Alangkah baiknya bila kita mampu merubah pola pikir yang melihat keruwetan itu sebagai beban, menjadi sebagai tantangan bersama untuk mengurai keruwetan masing-masing antar komunitas. Ibarat sekolah, kita memasuki sekolah yang sama yaitu sekolah keruwetan. Bagaimanapun juga, mau tidak mau kita semua telah dan sedang dalam keruwetan nasional. Dengan bekal sedikit iman, pikiran yang jernih, kita akan dituntun Sang Guru Sejati lewat pengalaman hidup kita masing-masing.

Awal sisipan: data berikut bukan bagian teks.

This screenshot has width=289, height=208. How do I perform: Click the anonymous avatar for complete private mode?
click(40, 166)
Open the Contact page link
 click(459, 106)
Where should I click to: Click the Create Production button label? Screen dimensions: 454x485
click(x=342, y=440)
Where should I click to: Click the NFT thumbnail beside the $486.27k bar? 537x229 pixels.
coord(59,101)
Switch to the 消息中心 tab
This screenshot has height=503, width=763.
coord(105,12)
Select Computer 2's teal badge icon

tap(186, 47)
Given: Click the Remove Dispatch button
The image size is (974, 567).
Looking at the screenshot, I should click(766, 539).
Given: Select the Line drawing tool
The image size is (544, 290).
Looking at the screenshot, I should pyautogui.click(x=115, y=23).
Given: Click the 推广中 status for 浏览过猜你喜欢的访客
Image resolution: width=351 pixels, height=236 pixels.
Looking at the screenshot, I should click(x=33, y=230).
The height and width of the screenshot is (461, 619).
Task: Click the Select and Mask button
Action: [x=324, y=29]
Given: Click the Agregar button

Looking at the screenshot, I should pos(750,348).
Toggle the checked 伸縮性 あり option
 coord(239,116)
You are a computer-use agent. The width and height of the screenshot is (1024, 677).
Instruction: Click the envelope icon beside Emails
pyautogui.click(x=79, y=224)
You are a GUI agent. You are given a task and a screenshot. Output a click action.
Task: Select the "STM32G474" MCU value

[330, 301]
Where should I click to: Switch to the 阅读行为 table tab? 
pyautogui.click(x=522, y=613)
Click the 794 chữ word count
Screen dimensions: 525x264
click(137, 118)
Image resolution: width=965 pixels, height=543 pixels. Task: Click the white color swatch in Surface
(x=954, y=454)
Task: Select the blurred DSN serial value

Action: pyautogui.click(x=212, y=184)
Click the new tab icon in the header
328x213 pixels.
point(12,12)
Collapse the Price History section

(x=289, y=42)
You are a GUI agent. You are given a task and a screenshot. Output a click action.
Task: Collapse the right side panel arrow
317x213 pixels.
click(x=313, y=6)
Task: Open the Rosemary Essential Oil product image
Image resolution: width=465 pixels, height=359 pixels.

Bila kita mampu membaca pelajaran dari setiap bab yang ada dalam pengalaman kita, tentu kita akan sadar bahwa keruwetan bisa menjadi bahan ujian untuk menaiki jenjang tangga kehidupan yang lebih tinggi. Memang harus dimaklumi seperti dalam hal bersekolah, ada anak pinter ada yang lancar selalu lulus ada pula yang tidak karena keterbatasan masing-masing. Merasa diri terbatas, sulit untuk menerima pelajaran sering membuat yang bersangkutan sedih adalah wajar, namun Sang Guru Sejati justru akan menolong secara khusus. Bukankah dalam kehidupan sehari-hari yang namanya kedamaian, kebahagiaan dibagikan secara cuma-cuma kepada siapapun pada tingkat kehidupan apapun tanpa pilih kasih.

Yang penting bagi kita adalah dengan setia mencari, mendengarkan pesan pelajaran yang disampaikan kepada kita dan yang harus kita kerjakan, agar kita semakin pandai mengurai keruwetan hidup kita. Tuhan tidak menghendaki kita jeblok terus dalam hidup, namun masalahnya akan menjadi lain bila kita malas mengerjakan PR, membolos lari dari tanggung jawab atau sering nakal memngganggu teman lain.

Dalam pikiran yang jernih, hal semacam itu tetap bisa dimengerti karena dalam diri setiap orang akan selalu ada kecenderungan untuk menghindar dari kesulitan, penderitaan, dan menimpakan kesalahan pada diri orang lain sebagai penyebabnya. Bisa dimaklumi bila ada saja orang yang sulit mengurai keruwetan yang sebenarnya bisa dilakukan dengan terbuka menerima uluran tangan orang lain yang berkehendak baik. Perasaan putus asa bisa saja menghinggapi diri kita, namun pengalaman menunjukkan bahwa bila kita tetap tekun mengatasinya mulai dari hal yang paling sederhana, maka waktu akan mengembalikan rasa percaya diri kita.

Keberhasilan mengurai simpul keruwetan yang kecil akan meningkatkan keyakinan kita untuk mengurai simpul yang lebih besar dan seterusnya.

Dengan mengawali dari diri sendiri, keluarga atau saudara dekat, lambat laun keyakinan itu akan terpancar dengan sendirinya ke lingkup yang lebih luas. Bukankah kita harus saling meneguhkan dalam setiap keruwetan?

Setiap orang beriman akan sadar dan merasakan mengapa Tuhan tidak mengambil kita dari dunia yang penuh keruwetan ini, yaitu agar kita menjadi saksi keselamatan kasihNya.

Perlindungan kasihNya akan selalu kita temukan di balik tembok sekolah keruwetan dunia ini. Selamat belajar!